-- INFORMATION GIVEN follows --
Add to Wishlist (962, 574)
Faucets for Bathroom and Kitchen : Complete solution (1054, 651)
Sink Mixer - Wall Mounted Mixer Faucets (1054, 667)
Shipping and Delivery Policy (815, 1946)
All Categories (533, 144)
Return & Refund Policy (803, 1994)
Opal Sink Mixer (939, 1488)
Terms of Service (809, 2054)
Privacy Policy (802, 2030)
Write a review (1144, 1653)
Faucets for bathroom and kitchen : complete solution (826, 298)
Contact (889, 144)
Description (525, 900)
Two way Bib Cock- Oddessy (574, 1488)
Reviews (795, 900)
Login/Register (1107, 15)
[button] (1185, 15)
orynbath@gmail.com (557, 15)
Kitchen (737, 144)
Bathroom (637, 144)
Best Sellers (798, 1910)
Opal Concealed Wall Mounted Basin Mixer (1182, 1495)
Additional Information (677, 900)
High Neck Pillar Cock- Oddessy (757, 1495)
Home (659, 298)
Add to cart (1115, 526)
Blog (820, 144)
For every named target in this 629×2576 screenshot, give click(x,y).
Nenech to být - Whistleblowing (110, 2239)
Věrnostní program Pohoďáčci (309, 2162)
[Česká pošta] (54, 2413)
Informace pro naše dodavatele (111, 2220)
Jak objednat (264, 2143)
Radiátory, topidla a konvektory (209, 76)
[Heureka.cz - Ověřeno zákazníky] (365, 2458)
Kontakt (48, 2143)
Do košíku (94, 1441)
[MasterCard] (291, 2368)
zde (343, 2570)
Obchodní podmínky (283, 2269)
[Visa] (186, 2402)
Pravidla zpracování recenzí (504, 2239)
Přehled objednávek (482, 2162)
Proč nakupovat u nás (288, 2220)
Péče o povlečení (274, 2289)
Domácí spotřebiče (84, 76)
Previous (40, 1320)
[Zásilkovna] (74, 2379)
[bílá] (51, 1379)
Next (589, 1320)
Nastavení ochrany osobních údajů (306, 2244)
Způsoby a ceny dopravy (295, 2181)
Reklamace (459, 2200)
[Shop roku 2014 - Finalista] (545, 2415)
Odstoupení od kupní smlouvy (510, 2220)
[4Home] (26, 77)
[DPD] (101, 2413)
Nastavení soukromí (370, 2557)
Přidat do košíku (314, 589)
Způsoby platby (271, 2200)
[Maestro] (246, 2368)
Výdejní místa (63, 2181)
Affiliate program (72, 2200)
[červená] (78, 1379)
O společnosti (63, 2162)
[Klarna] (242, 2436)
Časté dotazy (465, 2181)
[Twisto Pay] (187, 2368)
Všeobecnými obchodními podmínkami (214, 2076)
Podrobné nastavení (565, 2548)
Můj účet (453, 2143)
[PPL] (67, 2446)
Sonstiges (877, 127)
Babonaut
-- INFORMATION GIVEN concluded --
= EXERCISE DESCRIPTION =
None of the lines before the one containing "Časté dotazy (465, 2181)" belong in the answer; reproduce that line and all later lines of the records exactly.

= RESULT =
Časté dotazy (465, 2181)
[Twisto Pay] (187, 2368)
Všeobecnými obchodními podmínkami (214, 2076)
Podrobné nastavení (565, 2548)
Můj účet (453, 2143)
[PPL] (67, 2446)
Sonstiges (877, 127)
Babonaut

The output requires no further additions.